Figure 9.

Inhibition of autophagy suppresses FN1 accumulation in TGFB1-treated proximal tubular cells without affecting phenotypic transition. (A) BUMPT cell were untreated (day 0) or treated with 5 ng/ml TGFB1 for 1 to 3 d in the absence (−) or presence (+) of 20 μM chloroquine (CQ). After treatment the cells were collected for immunoblot analysis of LC3B, SQSTM1, FN1, VIM, and CDH1. ACTB was used as a loading control. (B) Densitometric analysis of FN1 signals. After being normalized with ACTB, the protein signal of control (day 0, CQ -) was arbitrarily set as 1, and the signals of other conditions were normalized with control to calculate fold changes. Data are expressed as mean ± SD. *, P < 0.05, significantly different from control (day 0, CQ -) group; #, P < 0.05, significantly different from TGFB1 (CQ -) group. (C) Atg7 floxed control (FC) and KO proximal tubular cells were untreated (day 0) or treated with 5 ng/ml TGFB1 for 1 to 3 d.

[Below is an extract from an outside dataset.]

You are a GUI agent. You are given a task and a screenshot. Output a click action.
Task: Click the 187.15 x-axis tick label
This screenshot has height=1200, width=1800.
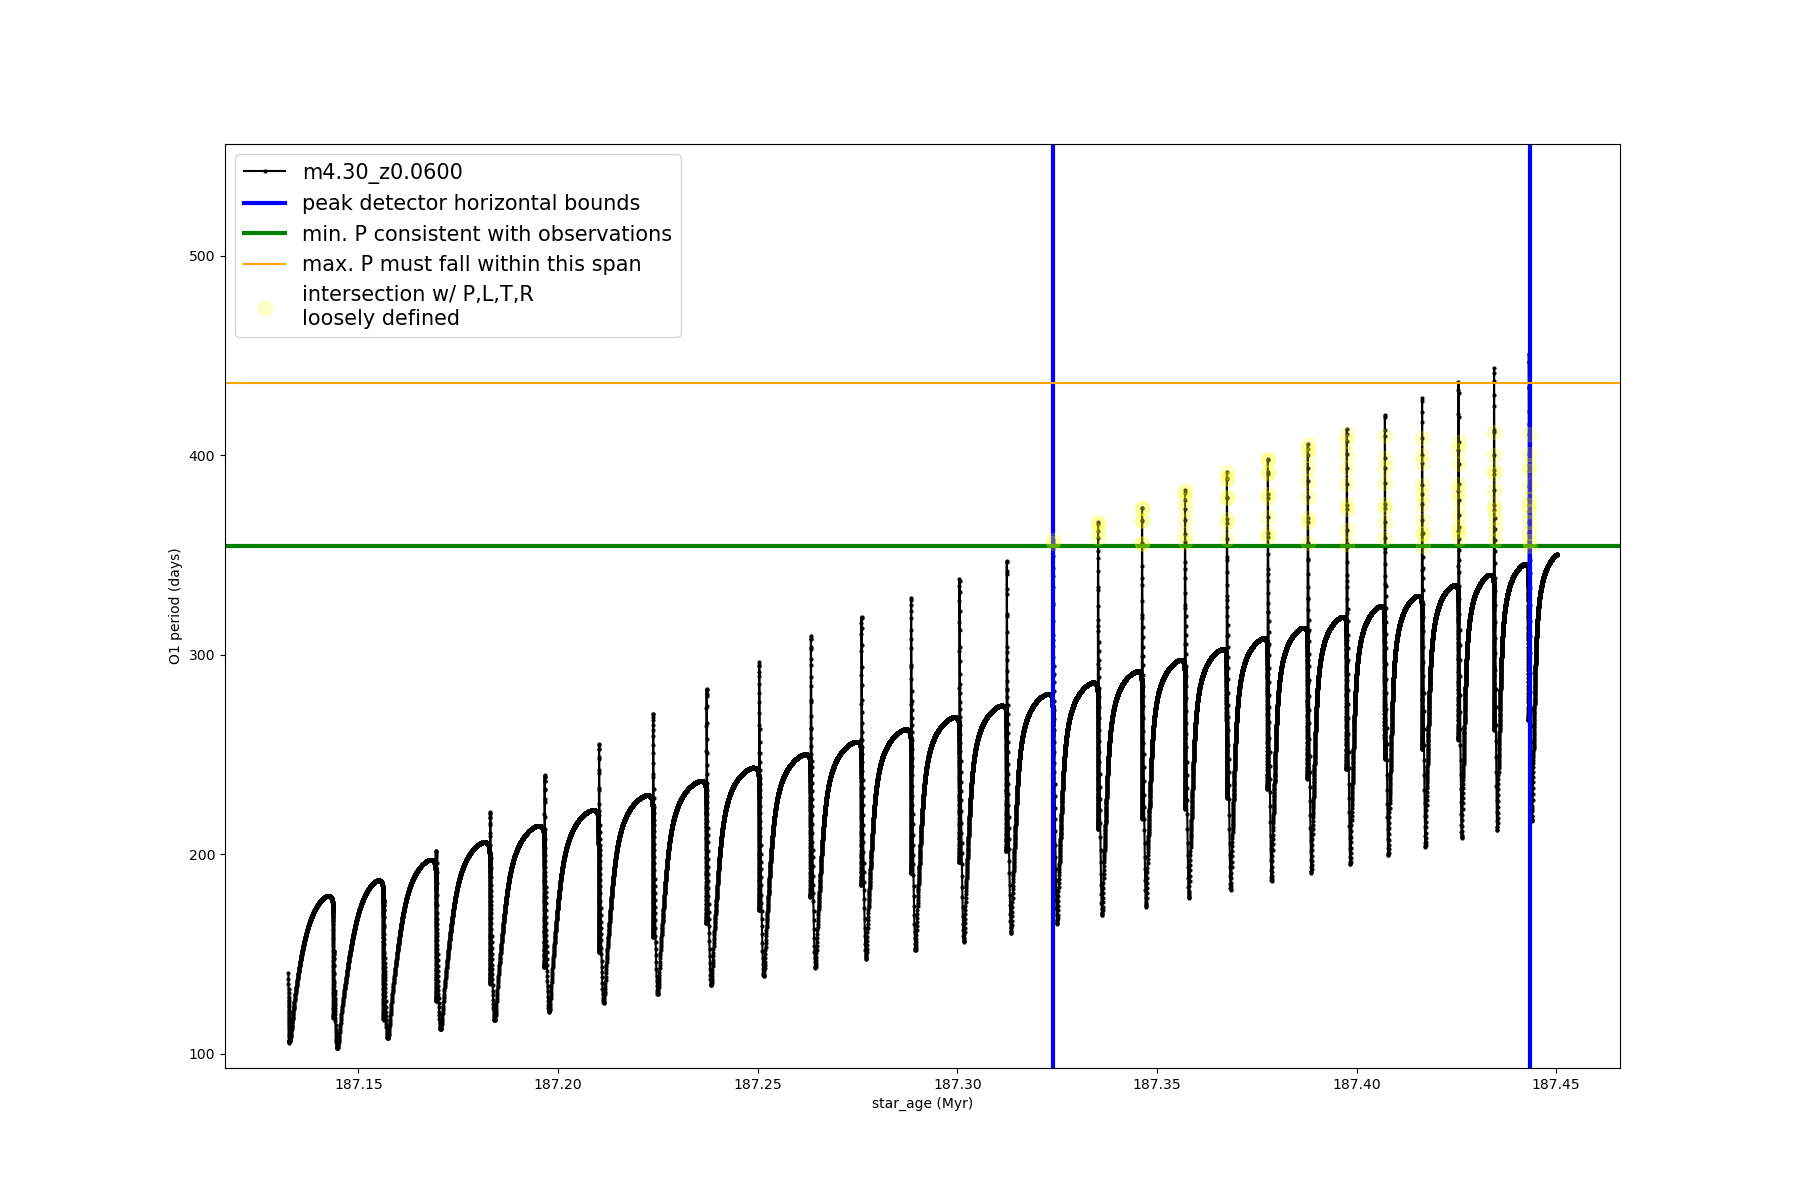pos(358,1084)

After treatment the cells were collected for immunoblot analysis of LC3B, SQSTM1, FN1, VIM, and CDH1. ACTB was used as a loading control. (D) Densitometric analysis of FN1 signals. After normalization with ACTB, the protein signal of Atg7 FC control (d 0) was arbitrarily set as 1, and the signals of other conditions were normalized with Atg7 FC control to calculate fold changes. Data are expressed as mean ± SD. *, P < 0.05, significantly different from Atg7 FC control group; #, P < 0.05, significantly different from the relevant Atg7 FC group.